Method | A2B | A2C | A2D | A2E | B2A | B2C | B2D | B2E | C2A | C2B | C2D | C2E | D2A | D2B | D2C | D2E | E2A | E2D | E2C | E2A | AVG |
---|---|---|---|---|---|---|---|---|---|---|---|---|---|---|---|---|---|---|---|---|---|
STGCNN | 1.12 | 0.91 | 0.99 | 1.16 | 2.18 | 1.18 | 2.14 | 1.47 | 0.96 | 0.59 | 0.54 | 0.41 | 0.89 | 1.04 | 0.57 | 0.45 | 0.93 | 1.01 | 0.58 | 0.44 | 0.98 |
STGCNN+Ours | 0.80 | 0.87 | 0.98 | 0.90 | 1.24 | 0.55 | 0.65 | 0.61 | 0.69 | 0.27 | 0.36 | 0.31 | 0.83 | 0.32 | 0.46 | 0.43 | 0.70 | 0.23 | 0.42 | 0.40 | 0.60 |
T-GNN | 1.19 | 0.77 | 1.04 | 0.85 | 1.52 | 0.84 | 1.53 | 1.10 | 0.91 | 0.65 | 0.55 | 0.40 | 0.85 | 1.11 | 0.72 | 0.43 | 0.81 | 1.09 | 0.62 | 0.51 | 0.87 |
T-GNN+Ours | 0.70 | 0.75 | 0.90 | 0.84 | 0.91 | 0.52 | 0.68 | 0.45 | 0.75 | 0.28 | 0.47 | 0.36 | 0.81 | 0.29 | 0.45 | 0.38 | 0.68 | 0.23 | 0.43 | 0.41 | 0.58 |
Method | A2B | A2C | A2D | A2E | B2A | B2C | B2D | B2E | C2A | C2B | C2D | C2E | D2A | D2B | D2C | D2E | E2A | E2D | E2C | E2A | AVG |
---|---|---|---|---|---|---|---|---|---|---|---|---|---|---|---|---|---|---|---|---|---|
STGCNN | 1.49 | 1.07 | 1.34 | 1.49 | 3.21 | 1.97 | 4.18 | 2.62 | 1.20 | 0.88 | 0.98 | 0.65 | 0.96 | 1.62 | 0.83 | 0.57 | 1.37 | 1.58 | 0.87 | 0.67 | 1.48 |
STGCNN+Ours | 0.91 | 1.10 | 1.24 | 1.19 | 1.79 | 0.97 | 0.89 | 0.61 | 1.10 | 0.36 | 0.65 | 0.51 | 0.95 | 0.43 | 0.77 | 0.69 | 1.15 | 0.31 | 0.74 | 0.66 | 0.85 |
T-GNN | 1.74 | 1.01 | 1.45 | 1.04 | 2.19 | 1.28 | 2.68 | 1.84 | 1.34 | 1.11 | 0.99 | 0.69 | 1.25 | 1.74 | 0.97 | 0.53 | 1.18 | 1.70 | 0.88 | 0.79 | 1.31 |
T-GNN+Ours | 0.91 | 0.96 | 1.29 | 1.10 | 1.27 | 0.94 | 1.26 | 0.76 | 1.16 | 0.40 | 0.79 | 0.61 | 1.16 | 0.37 | 0.74 | 0.61 | 1.06 | 0.42 | 0.74 | 0.70 | 0.89 |
We compare our method to naive augmentations which not leverage any target information.
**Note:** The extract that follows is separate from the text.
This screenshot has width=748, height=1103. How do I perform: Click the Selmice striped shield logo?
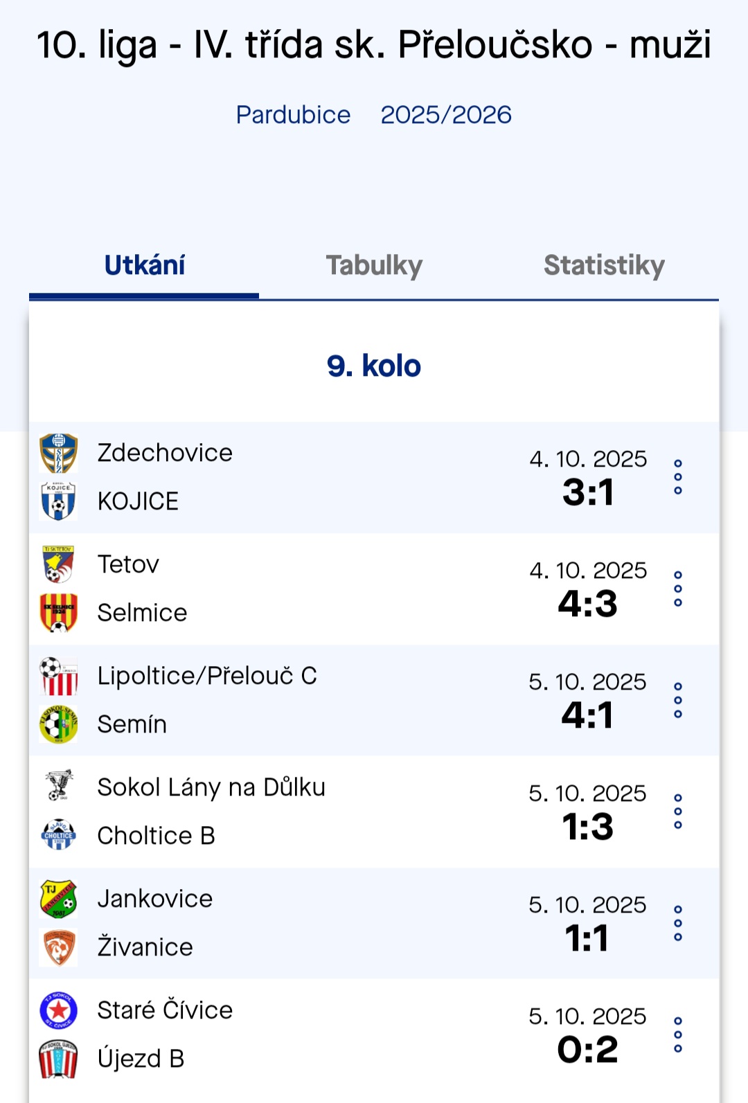tap(59, 613)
Here are ADE/FDE results of 5 selected groups:
Method | A2B | B2C | C2D | D2E | E2A | AVG |
---|---|---|---|---|---|---|
STGCNN | 1.12/1.49 | 1.18/1.97 | 0.54/0.98 | 0.45/0.57 | 0.93/1.37 | 0.84/1.28 |
+ Random | 0.92/1.10 | 0.55/0.97 | 0.37/0.67 | 0.43/0.67 | 1.79/2.26 | 0.81/1.13 |
+ Ours | 0.80/0.91 | 0.55/0.97 | 0.36/0.65 | 0.43/0.69 | 0.70/1.15 | 0.57/0.87 |
- Different colors represent different trajectories.
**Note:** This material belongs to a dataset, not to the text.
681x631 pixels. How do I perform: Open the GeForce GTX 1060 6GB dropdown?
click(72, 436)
- Past trajectories are represented by dashed lines;
- Predict trajectories are shown as solid lines;
- ground truth future trajectories are depicted using gray dashed lines.
The source domain and the target domain have completely opposite road structures. Without our method, the model would still predict based on the direction of the source domain. Meanwhile, our method successful transfer of knowledge to the target domain.
Case3 and Case4 show group walking pattern and conflict walking pattern.